╭─ Input

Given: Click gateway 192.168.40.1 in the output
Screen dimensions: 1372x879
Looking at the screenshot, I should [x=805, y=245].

╰─
╭─ Input

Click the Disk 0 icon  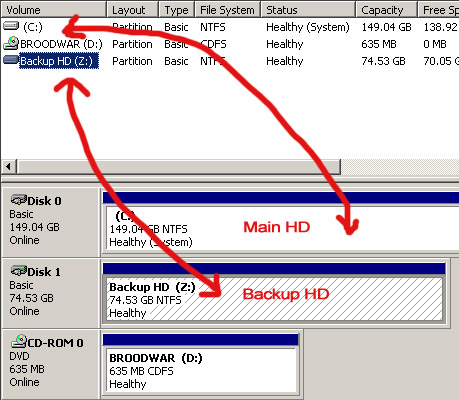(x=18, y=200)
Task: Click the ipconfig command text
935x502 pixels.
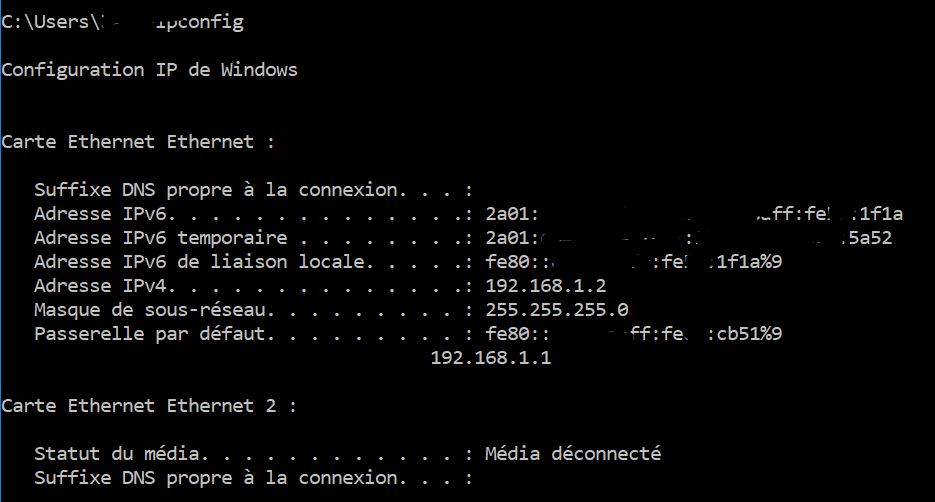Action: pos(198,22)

╰─

§ **Work to complete**
Return as a JSON list of strings, one per line and skipping blank lines, the lines from the one containing "Given: Click gateway" through the one containing "Looking at the", both included.

§ **In response**
[
  "Given: Click gateway 192.168.40.1 in the output",
  "Screen dimensions: 1372x879",
  "Looking at the screenshot, I should [x=805, y=245]."
]